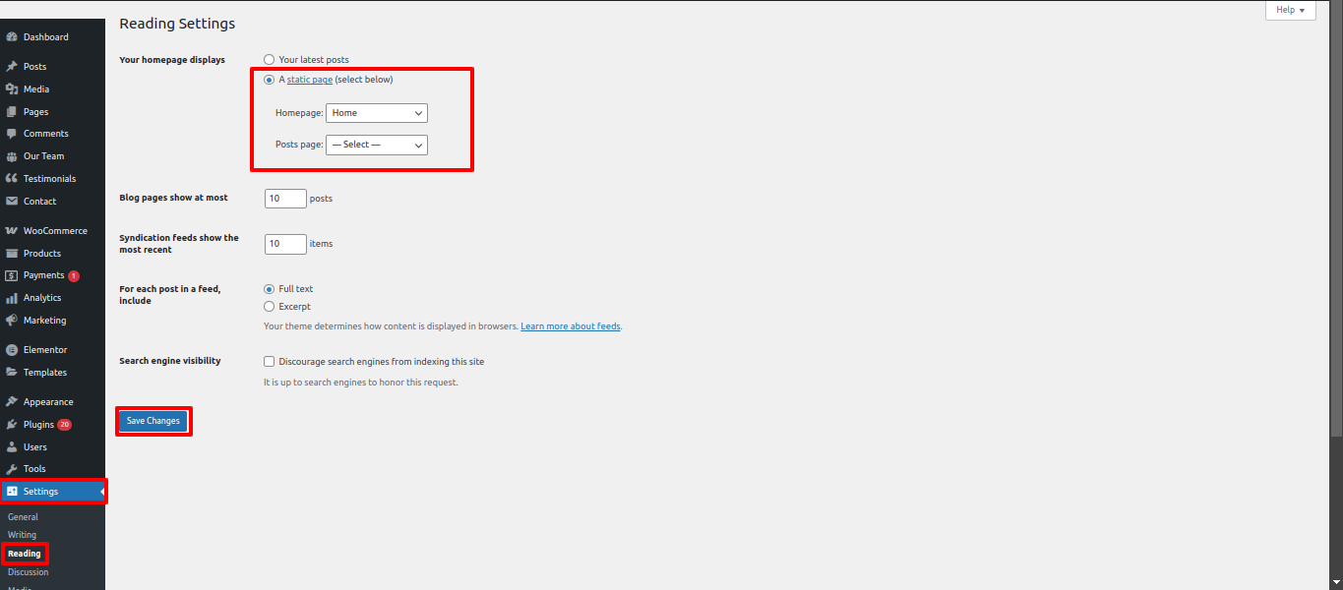Select the Excerpt feed radio button
Image resolution: width=1343 pixels, height=590 pixels.
point(270,307)
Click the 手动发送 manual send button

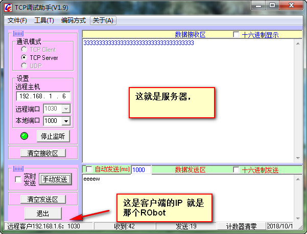tap(56, 179)
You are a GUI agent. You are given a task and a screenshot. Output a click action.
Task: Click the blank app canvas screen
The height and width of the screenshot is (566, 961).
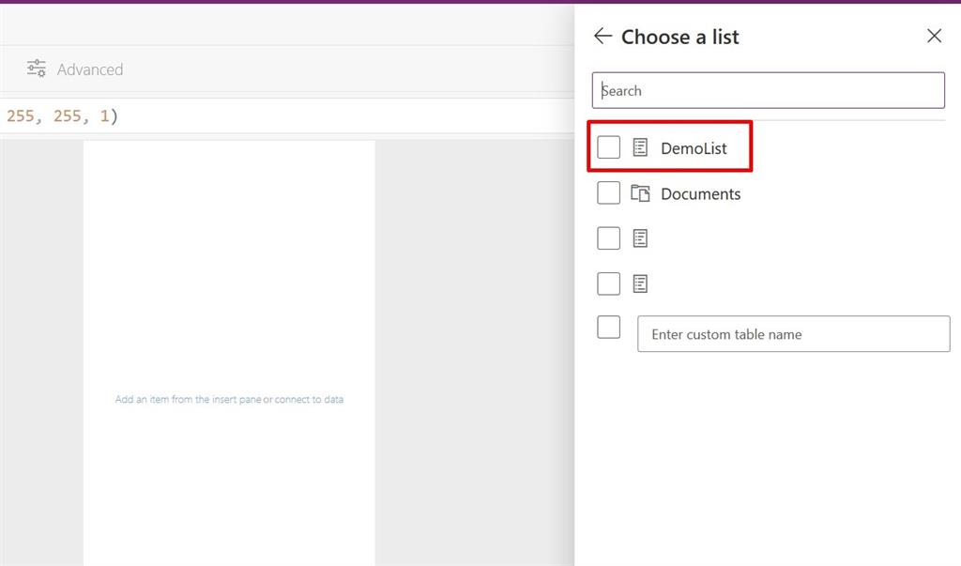229,282
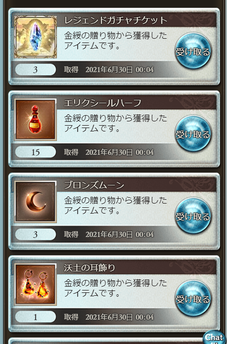This screenshot has height=344, width=227.
Task: Open the Chat bubble button
Action: (215, 337)
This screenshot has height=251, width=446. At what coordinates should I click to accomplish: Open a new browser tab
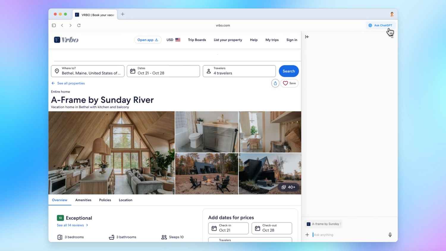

• _Your instructions_: Your copy should run from the line that has "Click the 手动发送 manual send button" through the last line above, exactly, with both ends in and pictures out.

• _The completed task_:
Click the 手动发送 manual send button

tap(56, 179)
You are a GUI agent. You are given a task and a screenshot. Output a click action.
Task: Click the blank app canvas screen
The height and width of the screenshot is (566, 961).
229,282
This screenshot has height=344, width=227.
Task: Open the Chat bubble button
Action: (215, 337)
This screenshot has height=251, width=446. At what coordinates should I click to accomplish: Open a new browser tab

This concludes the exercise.